Entscheidungsstichwort (Thema)
Zum Abschlag wegen hoher Rendite bei der Anteilsbewertung im Stuttgarter Verfahren
Leitsatz (NV)
Bei der Ermittlung des Ertragshundertsatzes im Stuttgarter Verfahren ist ein Abschlag nach Abschn. 78 Abs. 2 VStR (bis 1989) -- ab VStR 1993 Abschn. 7 Abs. 2 -- nicht schon dadurch gerechtfertigt, daß die Kapitalgesellschaft hohe Erträge erwirtschaftet. Vielmehr muß feststehen, daß die Erträge ausschließlich und unmittelbar von der persönlichen Tätigkeit des Gesellschafter-Geschäftsführers abhängig sind. Das ist nicht der Fall, wenn eine Gesellschaft, die Beratung auf dem Gebiet der Datenverarbeitung betreibt, auch andere weitgehend hochqualifizierte Fachkräfte beschäftigt.
Normenkette
BewG § 11 Abs. 2
Verfahrensgang
Tatbestand
Die Klägerin und Revisionsklägerin (Klägerin) ist eine GmbH mit einem Stammkapital von 20 000 DM, von dem am Bewertungsstichtag 31. Dezember 1979 5 000 DM eingezahlt waren. Die Klägerin betreibt Beratung auf dem Gebiet der Datenverarbeitung (DV). Sie entwickelt und vertreibt DV- Trainingskonzepte, stellt DV-Publikationen her und vertreibt diese, konzipiert und organisiert Seminare, Tagungen und Kongresse auf dem Gebiet der angewandten Informatik und betreibt DV-Personalberatung und Marktbeobachtung. Alleiniger Gesellschafter und Geschäftsführer der Klägerin war am 31. Dezember 1979 der Beigeladene X; Prokuristin war dessen Ehefrau.
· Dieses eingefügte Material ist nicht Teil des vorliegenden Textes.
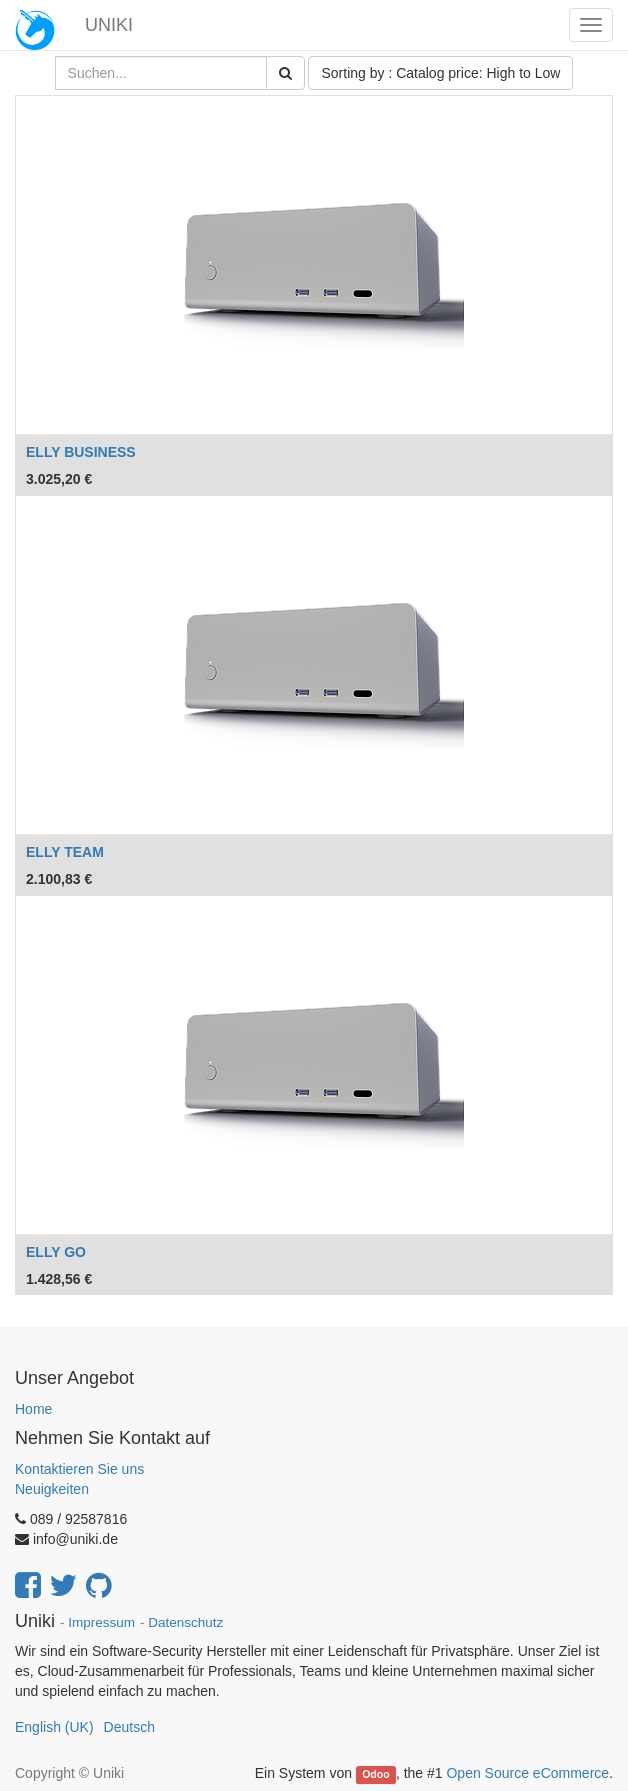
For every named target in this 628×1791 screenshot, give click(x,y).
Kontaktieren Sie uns (79, 1469)
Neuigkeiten (52, 1489)
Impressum (101, 1622)
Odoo (375, 1774)
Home (33, 1409)
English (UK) (54, 1727)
Nach einer Betriebsprüfung änderte der Beklagte und Revisionsbeklagte (das Finanzamt -- FA --) den aufgrund der Erklärung der Klägerin zur gesonderten Feststellung des gemeinen Werts der Anteile auf den 31. Dezember 1979 unter dem Vorbehalt der Nachprüfung festgestellten Anteilswert von 1 134 DM je 100 DM Stammkapital durch Änderungsbescheid nach § 164 Abs. 2 der Abgabenordnung (AO 1977). Das FA folgte den Feststellungen des Prüfers, der im sog. Stuttgarter Verfahren gemäß Abschn. 76 f. der Vermögensteuer-Richtlinien (VStR) 1980 -- ausgehend von einem Betriebsvermögen von ... DM und einem Vermögenswert von 1 780 v. H. sowie einem Durchschnitts ertrag der Jahre 1977 bis 1979 von ... DM und einem Ertragshundertsatz von 1 243 v. H. -- den gemeinen Wert je 100 DM Stammkapital auf 5 199 DM errechnet hatte. Dabei vertrat das FA die Auffassung, daß bei der Ermittlung des Ertragshundertsatzes kein Abschlag nach Abschn. 78 Abs. 2 VStR gewährt werden könne, da ein größeres Betriebskapital eingesetzt sei und die Tätigkeit des Gesellschafter-Geschäftsführers angemessen vergütet werde.
Mit der nach erfolglosem Einspruch erhobenen Klage beantragte die Klägerin, bei der Ermittlung des Ertragshundertsatzes lediglich einen Durchschnittsertrag von 10 v. H. des Einheitswerts ihres Betriebsvermögens zugrunde zu legen und den gemeinen Wert ihrer Anteile dementsprechend in Höhe von 1 635 DM je 100 DM Stammkapital festzustellen.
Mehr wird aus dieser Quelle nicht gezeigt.